Ketakutan yang paling umum adalah bahwa seorang peretas jahat di ruang bawah tanah akan membangun komputer kuantum dan mencuri uang Anda. Ini adalah fiksi Hollywood. Realitasnya adalah... yang akan menggunakan senjata ini, dan apa Target yang akan mereka sasar jauh lebih kompleks—dan bisa dibilang lebih menakutkan.
Ringkasan
Ancaman kuantum nyata terhadap Bitcoin (BTC ) Ini bersifat geopolitik, bukan pribadi.

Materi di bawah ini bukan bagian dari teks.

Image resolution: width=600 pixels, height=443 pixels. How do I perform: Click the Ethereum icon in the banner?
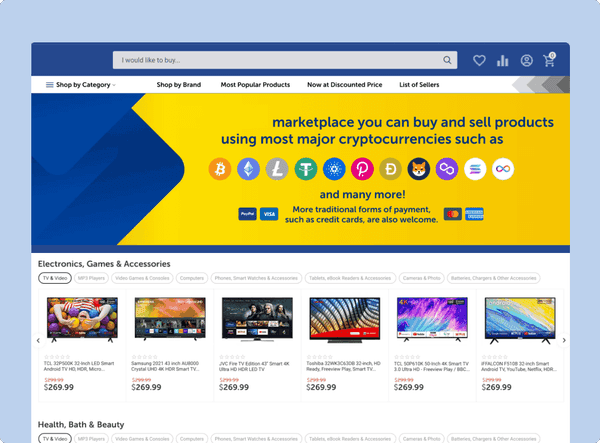click(247, 169)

Negara-negara dan aktor-aktor nakal—bukan peretas tunggal—kemungkinan besar akan menggunakan kekuatan kuantum, menargetkan koin yang tidak aktif dan mengeksploitasi ketidakbalikan Bitcoin untuk menguji batas-batas sistem keuangan global.
Penjahat Sejati: Aktor Negara, Bukan Peretas
Membangun komputer kuantum yang mampu memecahkan Bitcoin membutuhkan miliaran dolar, laboratorium fisika mutakhir, dan sistem pendingin yang hampir nol. Seseorang secara acak tidak dapat membangunnya. Entitas yang akan mencapai garis finish ini terlebih dahulu adalah negara-negara adidaya: Amerika Serikat dan Tiongkok.
Namun, ancaman terhadap Bitcoin kemungkinan besar tidak akan datang dari Washington atau Beijing. Mereka akan kehilangan terlalu banyak jika menghancurkan sistem keuangan global. Ancaman sebenarnya datang dari Negara-negara Nakal.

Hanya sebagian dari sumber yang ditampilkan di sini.